• **Task to carry out**:
Your task is to transcribe the entries exactly.

Saved data entries
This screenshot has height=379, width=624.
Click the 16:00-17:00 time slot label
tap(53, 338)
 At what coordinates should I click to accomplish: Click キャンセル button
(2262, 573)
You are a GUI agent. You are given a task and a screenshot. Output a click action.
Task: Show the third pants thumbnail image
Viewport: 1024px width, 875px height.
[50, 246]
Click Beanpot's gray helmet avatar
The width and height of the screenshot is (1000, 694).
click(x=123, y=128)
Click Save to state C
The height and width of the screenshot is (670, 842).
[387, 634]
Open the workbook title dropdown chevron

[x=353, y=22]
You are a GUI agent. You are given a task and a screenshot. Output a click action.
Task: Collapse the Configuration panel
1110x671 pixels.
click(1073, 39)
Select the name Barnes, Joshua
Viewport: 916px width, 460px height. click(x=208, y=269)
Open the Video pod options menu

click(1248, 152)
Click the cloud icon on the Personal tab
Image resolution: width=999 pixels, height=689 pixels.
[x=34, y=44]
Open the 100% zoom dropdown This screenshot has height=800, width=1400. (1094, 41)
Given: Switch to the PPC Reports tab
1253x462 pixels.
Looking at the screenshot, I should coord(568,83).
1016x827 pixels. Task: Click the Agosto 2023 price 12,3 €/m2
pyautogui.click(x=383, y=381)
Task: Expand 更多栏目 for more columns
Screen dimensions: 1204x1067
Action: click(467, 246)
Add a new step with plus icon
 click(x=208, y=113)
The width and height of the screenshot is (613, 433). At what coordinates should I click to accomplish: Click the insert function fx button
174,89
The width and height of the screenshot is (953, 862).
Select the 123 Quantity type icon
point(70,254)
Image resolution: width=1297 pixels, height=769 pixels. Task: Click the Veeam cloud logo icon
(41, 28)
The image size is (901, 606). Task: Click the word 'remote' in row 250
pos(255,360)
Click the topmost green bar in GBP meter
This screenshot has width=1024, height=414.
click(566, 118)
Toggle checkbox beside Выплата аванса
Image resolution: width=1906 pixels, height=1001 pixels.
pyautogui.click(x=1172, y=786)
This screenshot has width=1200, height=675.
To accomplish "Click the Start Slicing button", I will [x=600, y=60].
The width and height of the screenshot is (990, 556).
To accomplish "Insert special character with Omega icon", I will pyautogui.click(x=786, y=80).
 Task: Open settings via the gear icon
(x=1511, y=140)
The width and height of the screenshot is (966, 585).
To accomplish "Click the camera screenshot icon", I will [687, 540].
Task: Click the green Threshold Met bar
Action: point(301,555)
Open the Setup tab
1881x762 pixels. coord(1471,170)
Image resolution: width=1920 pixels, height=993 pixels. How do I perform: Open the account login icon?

• **Solution for this problem**:
This screenshot has height=379, width=624.
Click the 16:00-17:00 time slot label
tap(53, 338)
 At what coordinates should I click to accomplish: Click キャンセル button
(2262, 573)
You are a GUI agent. You are given a task and a screenshot. Output a click action.
Task: Show the third pants thumbnail image
Viewport: 1024px width, 875px height.
[50, 246]
Click Beanpot's gray helmet avatar
The width and height of the screenshot is (1000, 694).
click(x=123, y=128)
Click Save to state C
The height and width of the screenshot is (670, 842).
[387, 634]
Open the workbook title dropdown chevron

[x=353, y=22]
You are a GUI agent. You are given a task and a screenshot. Output a click action.
Task: Collapse the Configuration panel
1110x671 pixels.
click(1073, 39)
Select the name Barnes, Joshua
Viewport: 916px width, 460px height. click(x=208, y=269)
Open the Video pod options menu

click(1248, 152)
Click the cloud icon on the Personal tab
Image resolution: width=999 pixels, height=689 pixels.
[x=34, y=44]
Open the 100% zoom dropdown This screenshot has height=800, width=1400. (1094, 41)
Given: Switch to the PPC Reports tab
1253x462 pixels.
Looking at the screenshot, I should coord(568,83).
1016x827 pixels. Task: Click the Agosto 2023 price 12,3 €/m2
pyautogui.click(x=383, y=381)
Task: Expand 更多栏目 for more columns
Screen dimensions: 1204x1067
Action: click(467, 246)
Add a new step with plus icon
 click(x=208, y=113)
The width and height of the screenshot is (613, 433). At what coordinates should I click to accomplish: Click the insert function fx button
174,89
The width and height of the screenshot is (953, 862).
Select the 123 Quantity type icon
point(70,254)
Image resolution: width=1297 pixels, height=769 pixels. Task: Click the Veeam cloud logo icon
(41, 28)
The image size is (901, 606). Task: Click the word 'remote' in row 250
pos(255,360)
Click the topmost green bar in GBP meter
This screenshot has width=1024, height=414.
click(566, 118)
Toggle checkbox beside Выплата аванса
Image resolution: width=1906 pixels, height=1001 pixels.
pyautogui.click(x=1172, y=786)
This screenshot has width=1200, height=675.
To accomplish "Click the Start Slicing button", I will [x=600, y=60].
The width and height of the screenshot is (990, 556).
To accomplish "Insert special character with Omega icon", I will pyautogui.click(x=786, y=80).
 Task: Open settings via the gear icon
(x=1511, y=140)
The width and height of the screenshot is (966, 585).
To accomplish "Click the camera screenshot icon", I will [687, 540].
Task: Click the green Threshold Met bar
Action: point(301,555)
Open the Setup tab
1881x762 pixels. coord(1471,170)
Image resolution: width=1920 pixels, height=993 pixels. How do I perform: Open the account login icon?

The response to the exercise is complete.